Differences in prevalence of pre-existing morbidity between injured and non-injured populations
C.M. Cameron, D.M. Purdie, E.V. Kliewer, & R.J. McClure
To identify and examine differences in pre-existing morbidity between injured and non-injured population-based cohorts.
Administrative health data from Manitoba, Canada, were used to select a population-based cohort of injured people and a sample of non-injured people matched on age, gender, Aboriginal status and geographical location of residence at the date of injury. All individuals aged 18–64 years who had been hospitalized between 1988 and 1991 for injury ( International Classification of Diseases, Ninth Edition, Clinical Modification (ICD-9-CM) code 800–995) ( n = 21 032), were identified from the Manitoba discharge database. The matched non-injured comparison group comprised individuals randomly selected 1:1 from the Manitoba population registry. Morbidity data for the 12 months prior to the date of the injury were obtained by linking the two cohorts with all hospital discharge records and physician claims.

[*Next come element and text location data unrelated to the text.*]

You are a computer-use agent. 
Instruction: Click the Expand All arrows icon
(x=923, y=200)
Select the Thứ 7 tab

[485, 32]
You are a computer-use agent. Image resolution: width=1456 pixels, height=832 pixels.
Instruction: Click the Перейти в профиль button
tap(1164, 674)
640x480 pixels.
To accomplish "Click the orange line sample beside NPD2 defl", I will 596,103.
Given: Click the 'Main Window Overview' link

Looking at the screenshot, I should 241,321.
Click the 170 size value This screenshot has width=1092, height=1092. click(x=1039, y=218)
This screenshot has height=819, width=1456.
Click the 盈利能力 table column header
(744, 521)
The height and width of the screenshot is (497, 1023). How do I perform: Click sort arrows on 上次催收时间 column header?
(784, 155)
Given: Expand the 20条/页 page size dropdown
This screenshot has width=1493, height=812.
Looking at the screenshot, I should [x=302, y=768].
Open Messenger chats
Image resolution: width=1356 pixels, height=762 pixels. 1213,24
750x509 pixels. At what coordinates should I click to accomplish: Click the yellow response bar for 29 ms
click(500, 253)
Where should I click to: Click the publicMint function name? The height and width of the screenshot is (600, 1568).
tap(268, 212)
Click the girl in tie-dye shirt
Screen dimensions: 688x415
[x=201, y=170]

Compared to the non-injured group, injured people had higher Charlson Comorbidity Index scores, 1.9 times higher rates of hospital admissions and 1.7 times higher rates of physician claims in the year prior to the injury. Injured people had a rate of admissions to hospital for a mental health disorder 9.3 times higher, and physician claims for a mental health disorder 3.5 times higher, than that of non-injured people. These differences were all statistically significant ( P < 0.001).
Injured people were shown to differ from the general non-injured population in terms of pre-existing morbidity. Existing population estimates of the attributable burden of injury that are obtained by extrapolating from observed outcomes in samples of injured cases may overestimate the magnitude of the problem.